I find for the power [itex]P[/itex] a real part, which is the power that goes away from the dipole, and an imaginary part, which is the reactive power and is only stored near the dipole. In the waveguide theory, reactive power is carried by modes that cannot propagate, that is, modes that have a purely imaginary propagation constant: they attenuate exponentially along the waveguide. But now the reactive power is carried by a field that propagate, because it has the [itex]e^{-jkr}[/itex] term like the "far field" components: how can it is possible?

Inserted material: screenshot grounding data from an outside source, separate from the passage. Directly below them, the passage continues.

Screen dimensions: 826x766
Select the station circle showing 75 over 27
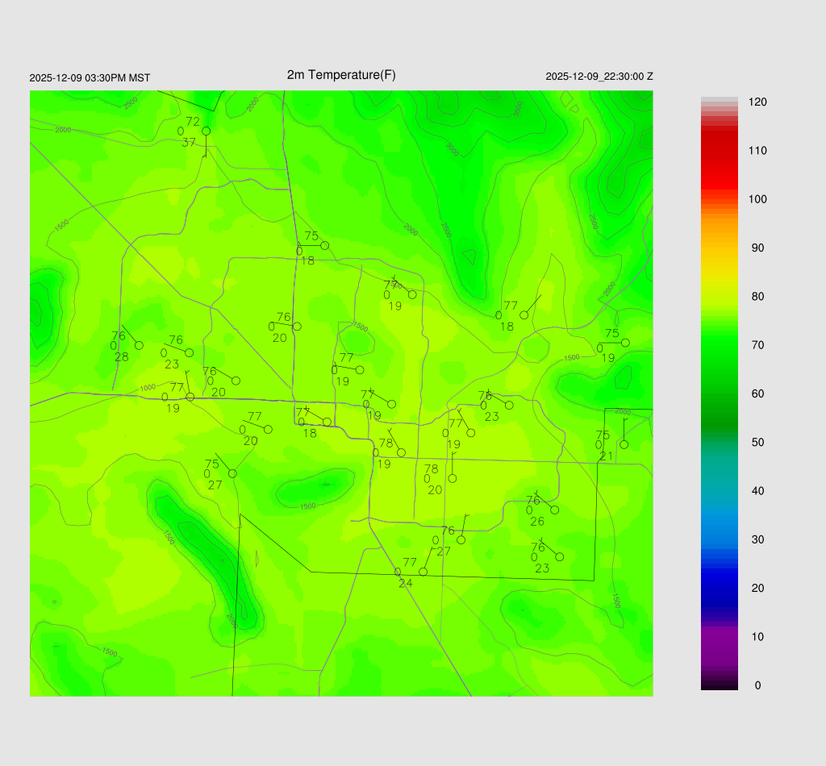tap(232, 473)
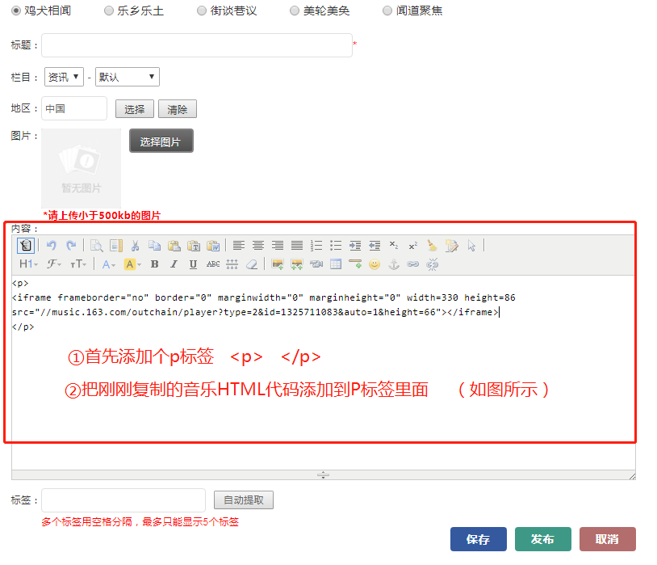Image resolution: width=657 pixels, height=565 pixels.
Task: Choose the 闻道聚焦 radio button
Action: (x=387, y=11)
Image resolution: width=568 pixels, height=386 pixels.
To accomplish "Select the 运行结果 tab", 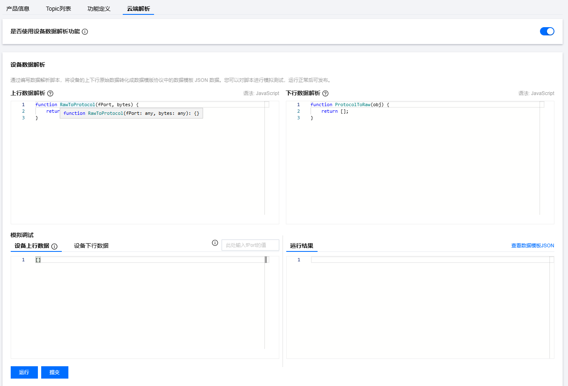I will coord(302,246).
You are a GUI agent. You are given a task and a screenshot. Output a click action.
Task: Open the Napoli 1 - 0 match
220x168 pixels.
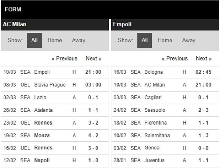55,160
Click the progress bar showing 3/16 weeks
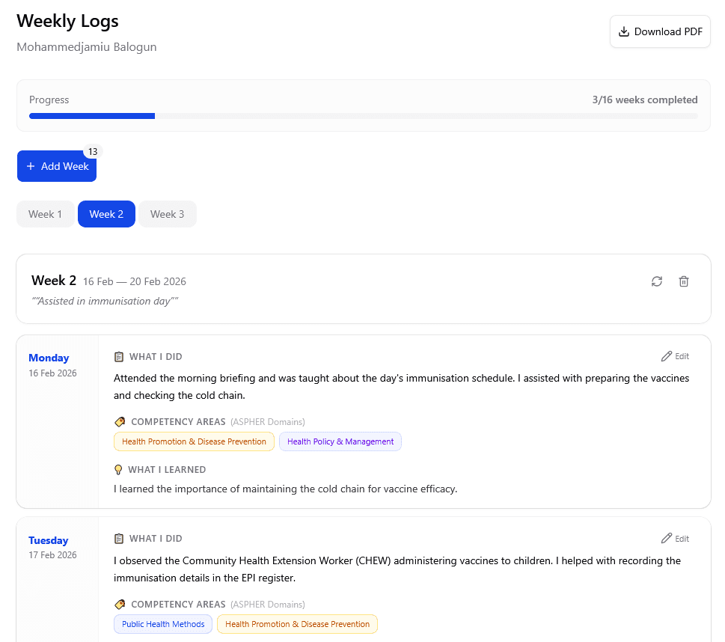725x642 pixels. pos(363,115)
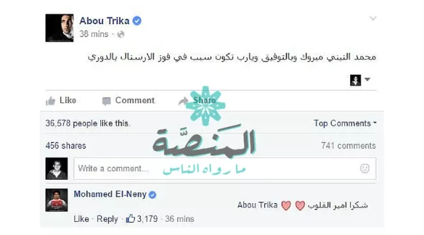This screenshot has height=235, width=424.
Task: Open the post-as identity selector dropdown
Action: click(360, 80)
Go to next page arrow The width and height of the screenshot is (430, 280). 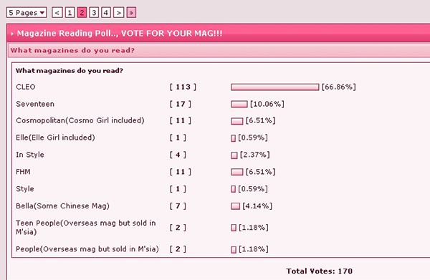click(118, 13)
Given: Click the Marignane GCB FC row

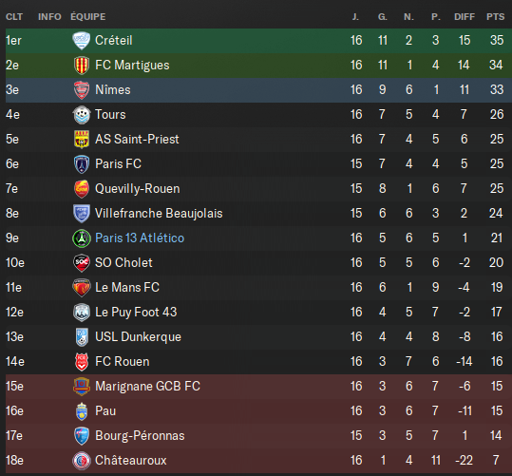Looking at the screenshot, I should (258, 387).
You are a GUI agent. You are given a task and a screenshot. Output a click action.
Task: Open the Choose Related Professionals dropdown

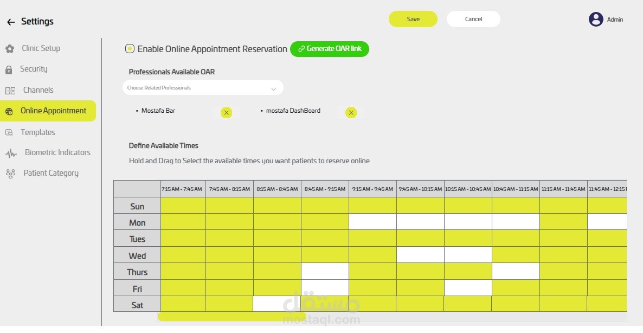(x=203, y=87)
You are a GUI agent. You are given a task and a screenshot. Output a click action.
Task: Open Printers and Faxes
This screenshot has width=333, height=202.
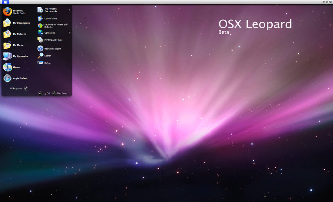[53, 40]
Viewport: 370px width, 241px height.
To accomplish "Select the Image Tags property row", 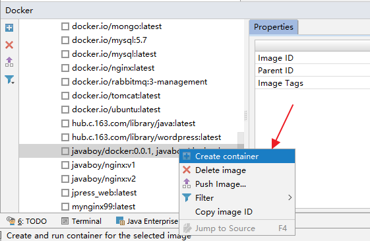I will tap(313, 83).
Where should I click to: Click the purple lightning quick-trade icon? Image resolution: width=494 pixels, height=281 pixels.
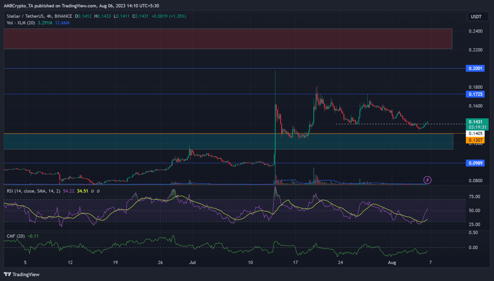[x=427, y=180]
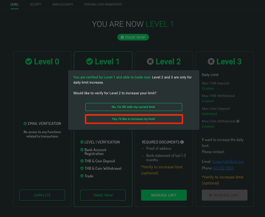Choose No, I'm OK with my current limit
The width and height of the screenshot is (265, 217).
[133, 107]
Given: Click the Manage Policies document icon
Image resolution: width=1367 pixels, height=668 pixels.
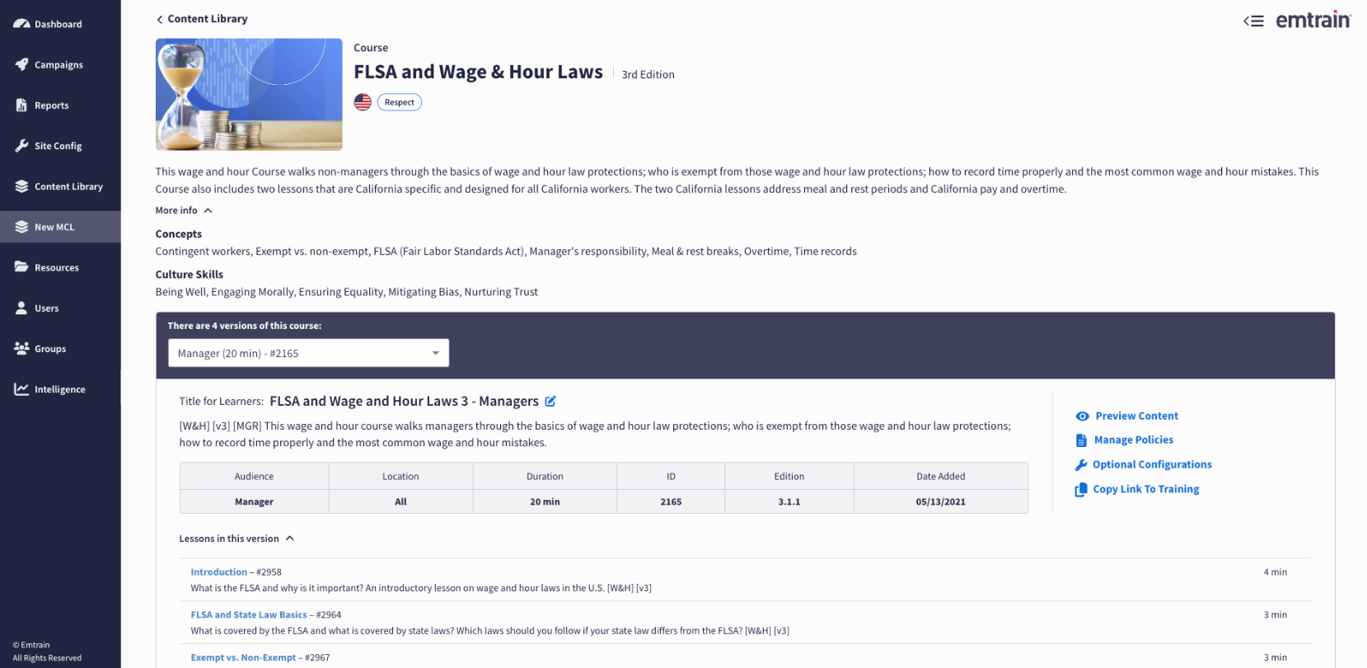Looking at the screenshot, I should (x=1081, y=440).
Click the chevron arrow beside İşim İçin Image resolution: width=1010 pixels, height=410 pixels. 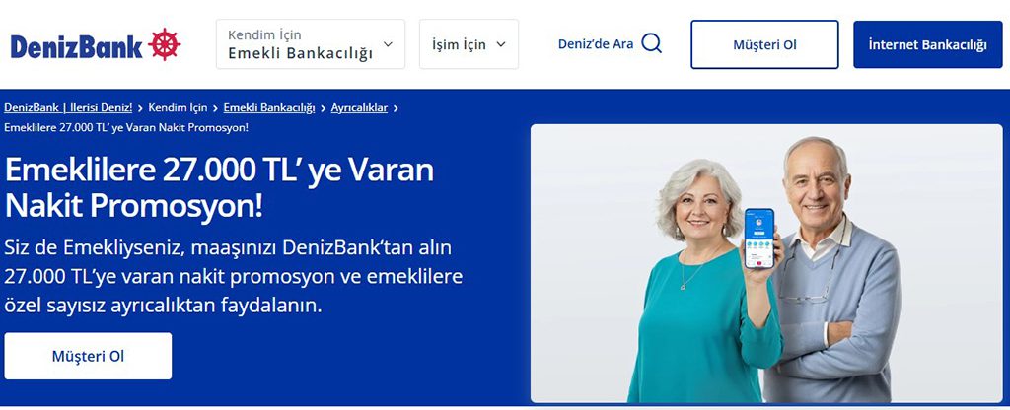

Moreover, what about the meaning of this reactive power? Books say that it is due to the [itex]1/r^2[/itex] and [itex]1/r^3[/itex] components, which are related to *static* fields. So, should I state that reactive power is that carried from static fields? A static field stores an energy and I can *use* this energy if I place a charge in the field, because the field will move the charge, making a work: but this is a sort of active power, a suitable power, isn't it?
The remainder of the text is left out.